Partant de ce constat et de l’existant, nous avons développé le système ROSAA (RObust and Sensitive Ammonia Analyser), analyseur d’NH3 très sensible (destiné à la mesure de flux de quelques dizaines de ng.m-2.s-1), robuste (entretien bi-hebdomadaire ou mensuel / contrôle hebdomadaire), avec étalonnage automatisé. Le système ROSAA repose sur un couplage de (1) capteurs (« denuders » verticaux) piégeant l’NH3 gazeux sous forme d’NH4 + à (2) une analyse en ligne de la concentration d’ NH4 + piégée. L’analyse est réalisée par conductimétrie après passage sur une membrane semi-perméable. Le système ROSAA présente l’avantage (a) d’éviter les problèmes d’échantillonnage liés à la réactivité de NH3, (b) de n’échantillonner que la fraction gazeuse (et non les aérosols) et (c) de permettre de prélever des échantillons simultanément en divers points.

Les premiers tests de validation du système dans sa globalité ont été réalisés. On note une grande efficacité de piégeage d’NH3 par les denuders avec des rendements d’extraction proche de 99%. La justesse du système a été validée pour une large gamme de mesure de 40 à 200 μg NH3 m-3 , avec des répétabilité et reproductibilité ayant des coefficients de variation inférieurs à 2%. La concentration limite quantifiable en NH3 dans l’air est estimée à 2 μg NH3 m-3 . Ces performances peuvent être améliorées en optimisant le choix des débits d’air et liquide à utilisés l’intérieur des denuders.

Aujourd’hui, ce système a déjà eu des usages dans le domaine de la recherche appliquée pour quantifier des émissions d’NH3 par les surfaces agricoles après apport d’engrais au champ. Les pertes azotées que nous avons mesurées après apport de lisier au champ s’élevaient à 25 % de l’azote apporté (campagne expérimentale à Grignon en avril 2008). Les teneurs mesurées par ROSAA et d’autres systèmes et méthodes de mesure validées ont été confrontées. Les faibles écarts (inférieurs à 3%) observés entre les différents systèmes de mesure permettent une première évaluation intéressante du fonctionnement de ROSAA en conditions naturelles.

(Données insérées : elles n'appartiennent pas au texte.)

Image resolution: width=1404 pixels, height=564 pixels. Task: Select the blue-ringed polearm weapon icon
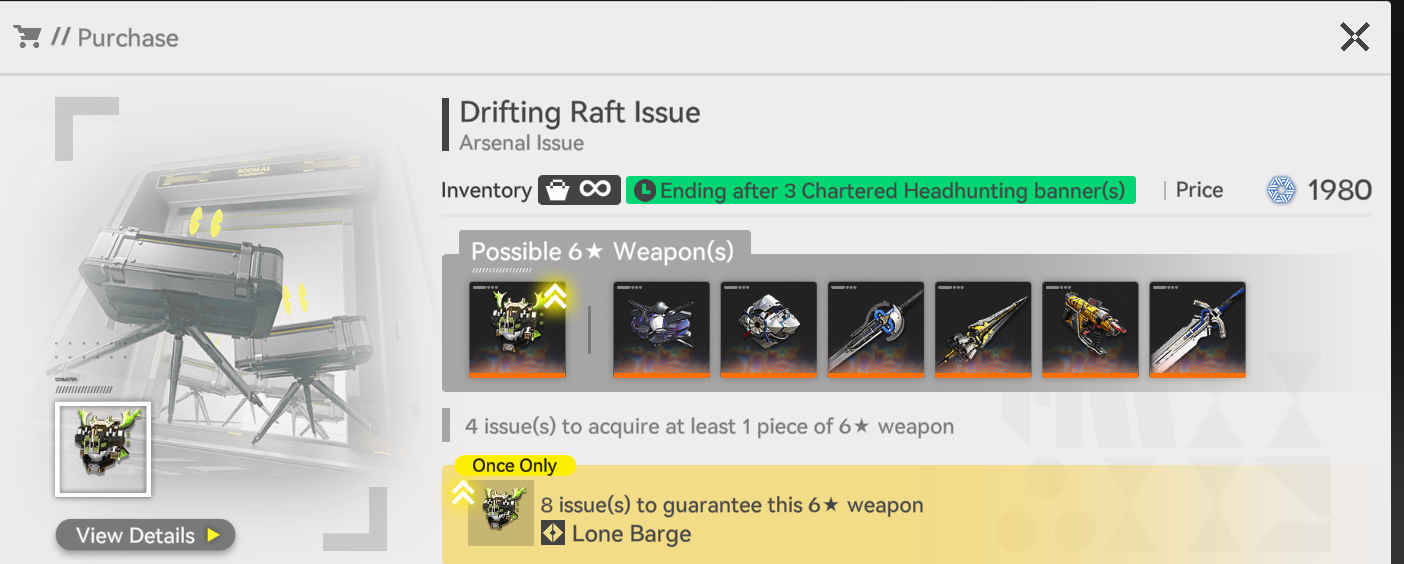pos(875,330)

Le développement de ce système à plus grande échelle devrait permettre d’amplifier les études sur la compréhension des échanges d’NH3 entre les surfaces agricoles ou naturelles et l’atmosphère. Il y a aujourd’hui un besoin plus grand de comprendre ces échanges sur les gaz d’origine agricole sur de longues périodes. C’est en effet une demande nationale et européenne de mieux quantifier ces échanges (l’exemple du programme européen NitroEurope préfigure cette orientation de recherche ; en outre l’évaluation des émissions d’ammoniac est aujourd’hui une priorité pour l’Ademe). C’est également une première étape vers la constitution d’un réseau de mesure d’envergure nationale sur l’échange d’NH3. Ceci touche autant le domaine de la recherche que de la surveillance pour la santé publique et les impacts environnementaux.

Par ailleurs, l’expertise développée lors de ce projet de développement sur la mesure de composés gazeux par conversion en phase liquide nous permet d’envisager à l’avenir la mesure sur d’autres espèces, comme le dioxyde de soufre (SO2), l’acide nitrique (HNO3), l’acide nitreux (HONO) ou les aérosols minéraux. L’extension de cette approche à d’autres composés tout aussi complexes à mesurer pour les faibles concentrations apporte une voie supplémentaire à priori fiable dans le domaine de la mesure des échanges de composés gazeux.